- Born: July 15, 1740 Botetourt County, Virginia
- Died: July 27, 1781 (aged 41) Jackson River, Virginia
- Occupations: Hunter, fur trapper, militia officer, magistrate
- Spouse: Frances Lawrence Arbuckle Hunter Welch

= Matthew Arbuckle Sr. =

Matthew Arbuckle Sr., (July 15, 1740 – July 27, 1781) was a frontiersman, hunter and fur trapper of western Virginia (now West Virginia) and the Ohio territory. He is considered likely to have been the first Euro-American person to travel through Virginia all the way to the Ohio River, other than as a prisoner of Native Americans. This trapping and trading trip may have occurred around 1764.

==Biography==
Arbuckle was born in Augusta (now Botetourt) County, Virginia. He served in the Augusta County militia in 1758 and '59. He was the first white man to travel the length of the "Great Kanawha" valley and records indicate that he reached the future site of Point Pleasant, at the confluence of the Kanawha and Ohio Rivers, around 1764. By 1767 he is listed as a lieutenant and in 1770 he was commissioned captain of (the newly formed) Botetourt County militia. He served as a "gentleman justice" of Botetourt County from its founding in 1769 until 1773. In 1774, he built the stockade on Muddy Creek, Greenbrier County, now known as Arbuckle's Old Fort.

After the outbreak of Lord Dunmore's War in May 1774, Arbuckle both assumed command of a company of Botetourt County militia and served as guide and chief scout for General Andrew Lewis's late summer march to Point Pleasant. This led directly to the defeat of Chief Cornstalk's native forces at the Battle of Point Pleasant in October. Soon after the battle, Arbuckle had returned to Greenbrier County and established his residence near Fort Savannah, later known as Lewisburg. In 1776, Arbuckle built Fort Randolph at Point Pleasant and was in command there the following year when a contingent of newly arrived and undisciplined militia witnessed one of their number killed and scalped by Indians. This mob overcame their officers' (including Arbuckle's) attempts to maintain order and famously murdered the captive Cornstalk, an event which cast a shadow over the region for decades.

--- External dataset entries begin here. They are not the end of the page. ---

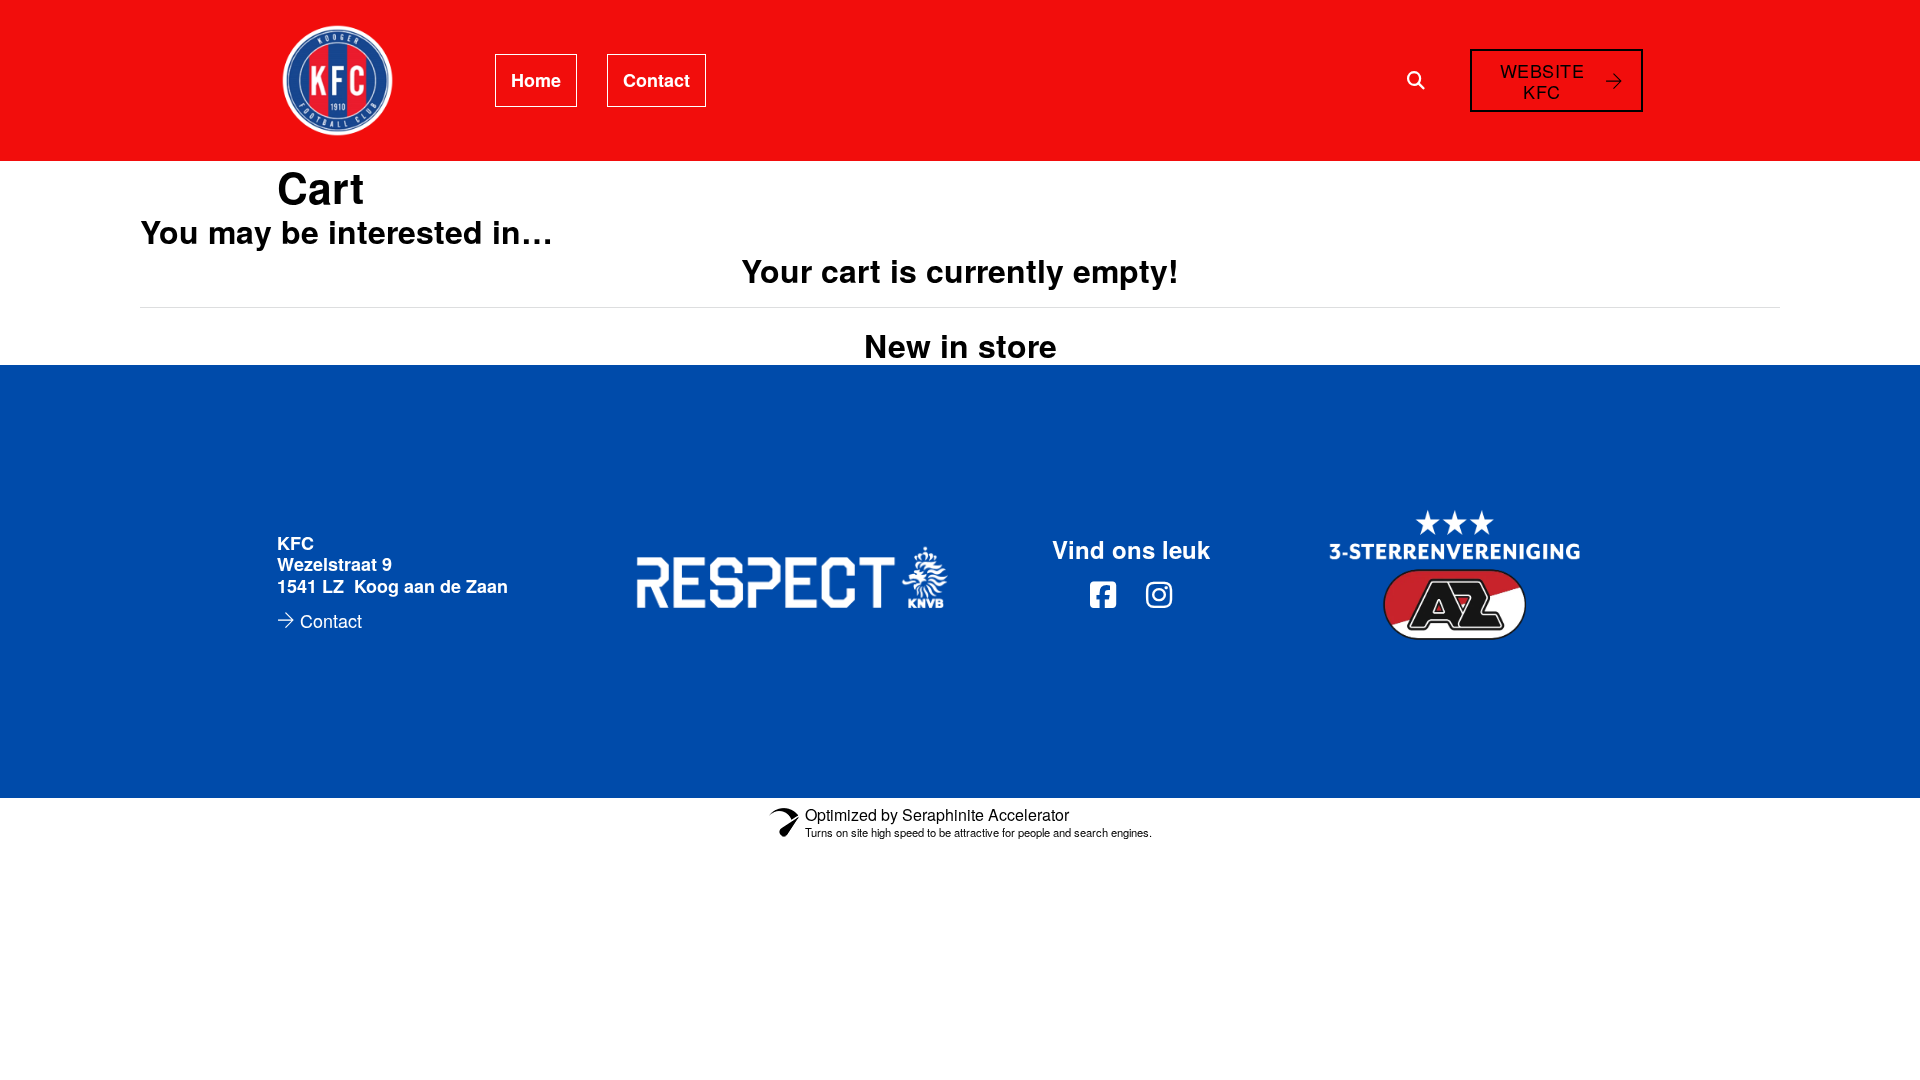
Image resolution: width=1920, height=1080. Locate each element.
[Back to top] (1850, 1020)
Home (536, 80)
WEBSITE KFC (1542, 80)
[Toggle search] (1416, 81)
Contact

In 1778, Arbuckle was active in raising the siege of Fort Donnally, near his home in Greenbrier County. When the town of Lewisburg was formally laid out in 1780, Arbuckle was the first settler. After discharge from active military service he farmed his extensive lands and served in several official public positions. In March 1781, he was commissioned to lay out a route from Lewisburg to Warm Springs, Bath County, Virginia. On June 27, returning from the temporary state capital at Staunton with Archer Mathews, the men became trapped in a violent storm near the banks of the Jackson River and Arbuckle was killed by a falling tree. He was laid to rest where he fell and was survived by his widow (Frances Lawrence Arbuckle Hunter Welch; 1749 – 1834) and six sons (Charles, 1768–1846; John, 1771–1843; James Harvey, 1774–1869; Mathew Jr, 1778–1851; Thomas, 1780–1838; and Samuel, 1782–1831).